La ville pendant quelques minutes est plongée dans les ténèbres, comme pour rappeler les contours d’un espace sombre de réflexion grandeur nature.
Certains croient encore y reconnaître, ou est-ce alors la légende, une sentence tragique lancée jadis dans un ultime élan, par les derniers caraïbes préoccupés par le sort que leur réservait ces nouveaux occupants.
Conquistadors, vous Hommes fiers, plein d’orgueil, regorgeant de suffisance, oui, vous qui arrivez en ces lieux, vous qui ne craignez rien… Fuyez, car la montagne de feu nous vengera !
Une nuée ardente, puis un linceul de cendres s’étend pour recouvrir la ville désormais anéantie. Saint Pierre agonise … et en un terrible fracas, rejoint Pompéi, Herculanum. Trois noms que l’on n’évoque plus, désormais, sans une triste horreur.
Saint-Pierre meurt !
‘’Ça et là s’élèvent des colonnes de fumée : Saint-Pierre à des milliers d’encensoirs, mais… La région n’est plus qu’un vaste cimetière.
Là, une main, un bras dressé au-dessus de la tête, recroquevillé, surpris et figé par l’horreur, un être humain semble chercher protection en un geste dérisoire et vain de défense … des lambeaux de chair se disloquent.
Un souffle de vent… Un squelette, se délite, s’effrite…Plus rien, c’était un homme ! Pour beaucoup, la journée est à jamais terminée.
Dans la rade, naguère si jalousement vanté, ni mâts, ni cheminées… Seule reste bercés par les flots meurtris, l’ombre des navires qui progressivement rejoignent carcasses et débris de tous genres.
‘’Du vent de l’intérieur des terres, il ne reste plus qu’un parfum au relent putride, auquel se mêle une odeur âcre de chair brûlée.’’ La rivière se mêlant à la terre, ne produit plus la vie ! Elle charrie les dernières éructations du volcan… La ville vide ses entrailles !
La colonne du nord, fait maintenant Silence.

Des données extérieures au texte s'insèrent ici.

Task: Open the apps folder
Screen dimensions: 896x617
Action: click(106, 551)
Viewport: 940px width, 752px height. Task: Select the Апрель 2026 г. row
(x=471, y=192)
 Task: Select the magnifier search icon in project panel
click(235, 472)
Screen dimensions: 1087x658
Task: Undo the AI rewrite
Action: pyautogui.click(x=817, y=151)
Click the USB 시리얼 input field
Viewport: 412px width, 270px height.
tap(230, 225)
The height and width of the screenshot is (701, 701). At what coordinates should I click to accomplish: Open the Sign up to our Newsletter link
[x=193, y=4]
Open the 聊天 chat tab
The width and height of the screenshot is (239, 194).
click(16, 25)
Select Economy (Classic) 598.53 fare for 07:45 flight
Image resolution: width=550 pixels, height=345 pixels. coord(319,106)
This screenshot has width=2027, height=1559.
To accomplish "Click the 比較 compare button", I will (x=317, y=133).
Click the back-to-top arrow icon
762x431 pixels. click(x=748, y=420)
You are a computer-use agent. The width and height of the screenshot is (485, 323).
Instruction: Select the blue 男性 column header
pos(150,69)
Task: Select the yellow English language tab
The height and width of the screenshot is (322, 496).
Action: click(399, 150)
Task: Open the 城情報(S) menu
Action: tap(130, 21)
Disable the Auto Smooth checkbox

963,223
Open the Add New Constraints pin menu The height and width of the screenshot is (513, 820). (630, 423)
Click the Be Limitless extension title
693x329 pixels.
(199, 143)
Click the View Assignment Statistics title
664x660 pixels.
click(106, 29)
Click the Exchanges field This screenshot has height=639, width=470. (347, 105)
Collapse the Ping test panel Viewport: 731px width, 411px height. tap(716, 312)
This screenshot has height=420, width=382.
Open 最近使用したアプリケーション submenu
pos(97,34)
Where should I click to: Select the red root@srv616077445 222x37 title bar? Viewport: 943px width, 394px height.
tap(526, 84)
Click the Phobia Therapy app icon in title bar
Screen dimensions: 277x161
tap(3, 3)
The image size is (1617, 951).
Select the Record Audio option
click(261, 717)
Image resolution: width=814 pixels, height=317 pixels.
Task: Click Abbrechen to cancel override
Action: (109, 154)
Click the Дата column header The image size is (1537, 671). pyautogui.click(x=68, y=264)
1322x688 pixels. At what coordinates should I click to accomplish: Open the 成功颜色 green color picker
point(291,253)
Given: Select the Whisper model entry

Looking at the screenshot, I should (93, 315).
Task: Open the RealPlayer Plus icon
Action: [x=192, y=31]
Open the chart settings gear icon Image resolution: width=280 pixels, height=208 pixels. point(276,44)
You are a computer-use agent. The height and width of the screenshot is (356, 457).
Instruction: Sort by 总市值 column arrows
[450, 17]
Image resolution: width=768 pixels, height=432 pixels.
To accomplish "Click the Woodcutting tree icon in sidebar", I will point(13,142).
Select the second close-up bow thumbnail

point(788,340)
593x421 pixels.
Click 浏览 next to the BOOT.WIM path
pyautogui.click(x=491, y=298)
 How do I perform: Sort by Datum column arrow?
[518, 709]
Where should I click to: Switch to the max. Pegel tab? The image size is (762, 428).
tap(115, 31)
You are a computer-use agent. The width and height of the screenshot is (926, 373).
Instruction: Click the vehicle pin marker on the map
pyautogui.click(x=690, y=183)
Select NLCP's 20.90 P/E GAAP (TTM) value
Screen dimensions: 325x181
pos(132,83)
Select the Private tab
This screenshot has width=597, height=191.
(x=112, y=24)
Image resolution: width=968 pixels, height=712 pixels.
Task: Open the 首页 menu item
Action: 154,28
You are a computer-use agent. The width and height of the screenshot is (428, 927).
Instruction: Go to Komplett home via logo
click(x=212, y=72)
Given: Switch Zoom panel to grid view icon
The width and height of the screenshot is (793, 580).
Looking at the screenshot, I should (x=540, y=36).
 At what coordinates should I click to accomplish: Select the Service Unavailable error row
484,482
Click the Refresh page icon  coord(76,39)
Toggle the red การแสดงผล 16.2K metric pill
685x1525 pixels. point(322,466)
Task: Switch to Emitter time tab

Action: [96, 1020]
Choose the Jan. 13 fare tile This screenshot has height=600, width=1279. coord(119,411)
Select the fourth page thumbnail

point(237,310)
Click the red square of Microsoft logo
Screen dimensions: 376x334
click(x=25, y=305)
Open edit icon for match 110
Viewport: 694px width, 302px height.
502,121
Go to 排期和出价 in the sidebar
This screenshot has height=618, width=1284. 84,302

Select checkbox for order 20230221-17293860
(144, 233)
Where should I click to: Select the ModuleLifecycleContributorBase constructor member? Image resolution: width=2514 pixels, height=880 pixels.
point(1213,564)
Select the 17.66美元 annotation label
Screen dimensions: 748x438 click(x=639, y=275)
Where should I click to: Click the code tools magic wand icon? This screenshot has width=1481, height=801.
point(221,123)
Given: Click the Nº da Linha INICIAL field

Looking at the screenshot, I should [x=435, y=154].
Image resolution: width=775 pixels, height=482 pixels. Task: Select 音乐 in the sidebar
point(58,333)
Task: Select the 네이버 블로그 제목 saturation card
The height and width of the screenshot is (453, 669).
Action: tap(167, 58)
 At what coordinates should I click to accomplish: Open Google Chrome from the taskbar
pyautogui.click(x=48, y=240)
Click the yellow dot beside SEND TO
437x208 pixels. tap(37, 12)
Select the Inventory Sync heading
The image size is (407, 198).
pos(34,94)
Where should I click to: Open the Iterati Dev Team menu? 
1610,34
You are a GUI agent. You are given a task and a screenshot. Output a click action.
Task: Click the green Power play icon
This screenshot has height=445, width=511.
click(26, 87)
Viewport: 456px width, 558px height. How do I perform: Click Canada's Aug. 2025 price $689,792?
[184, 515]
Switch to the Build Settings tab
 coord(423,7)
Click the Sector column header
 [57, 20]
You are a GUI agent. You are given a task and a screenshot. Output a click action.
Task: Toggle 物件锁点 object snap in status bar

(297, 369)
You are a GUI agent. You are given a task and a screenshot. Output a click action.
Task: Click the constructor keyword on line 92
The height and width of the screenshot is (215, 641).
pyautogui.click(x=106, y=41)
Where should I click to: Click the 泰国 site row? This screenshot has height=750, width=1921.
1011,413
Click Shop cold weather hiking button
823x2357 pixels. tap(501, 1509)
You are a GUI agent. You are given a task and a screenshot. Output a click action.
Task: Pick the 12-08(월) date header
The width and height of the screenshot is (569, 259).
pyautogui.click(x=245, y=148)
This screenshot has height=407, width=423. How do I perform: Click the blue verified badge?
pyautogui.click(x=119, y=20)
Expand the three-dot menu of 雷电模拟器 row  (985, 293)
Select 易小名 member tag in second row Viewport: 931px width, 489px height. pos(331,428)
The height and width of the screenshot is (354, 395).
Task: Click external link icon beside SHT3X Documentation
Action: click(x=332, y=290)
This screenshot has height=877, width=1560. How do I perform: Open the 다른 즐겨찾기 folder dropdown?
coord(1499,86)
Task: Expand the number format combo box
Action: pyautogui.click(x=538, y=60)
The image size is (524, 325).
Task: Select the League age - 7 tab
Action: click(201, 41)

Silence à la vie ! Tous les mécanismes se sont arrêtés. Il n’y a plus d’habitudes, de pulsions, d’interprétations, ni passions, ni pensées…
Saint-Pierre d’hier repose désormais sous une dalle qui deviendra sacrée pour en devenir elle-même le socle. Un manteau de cendre a pris place autour de ce qui était une gorge jaillissante pour contenir toutes les effluves de passions inassouvies !
Saint-Pierre à rendu l’âme, vécu son rituel de fermeture ! Pour devenir aujourd’hui une ville d’art et d’histoire… Un trophée…! Une résilience incomplètement réalisée !
Que me reste-t-il du passé ?
Cette succession d’images me rappellent que tout a un cycle. Que les efforts soient justes ou pas, Il est de notre responsabilité d’être vigilant. Il importe d’agir à propos, car il vient un temps, ou toute agitation est hors propos. Où la situation favorable à son accomplissement disparaît, à moins que nous mêmes, épuisés, ne disparaissions.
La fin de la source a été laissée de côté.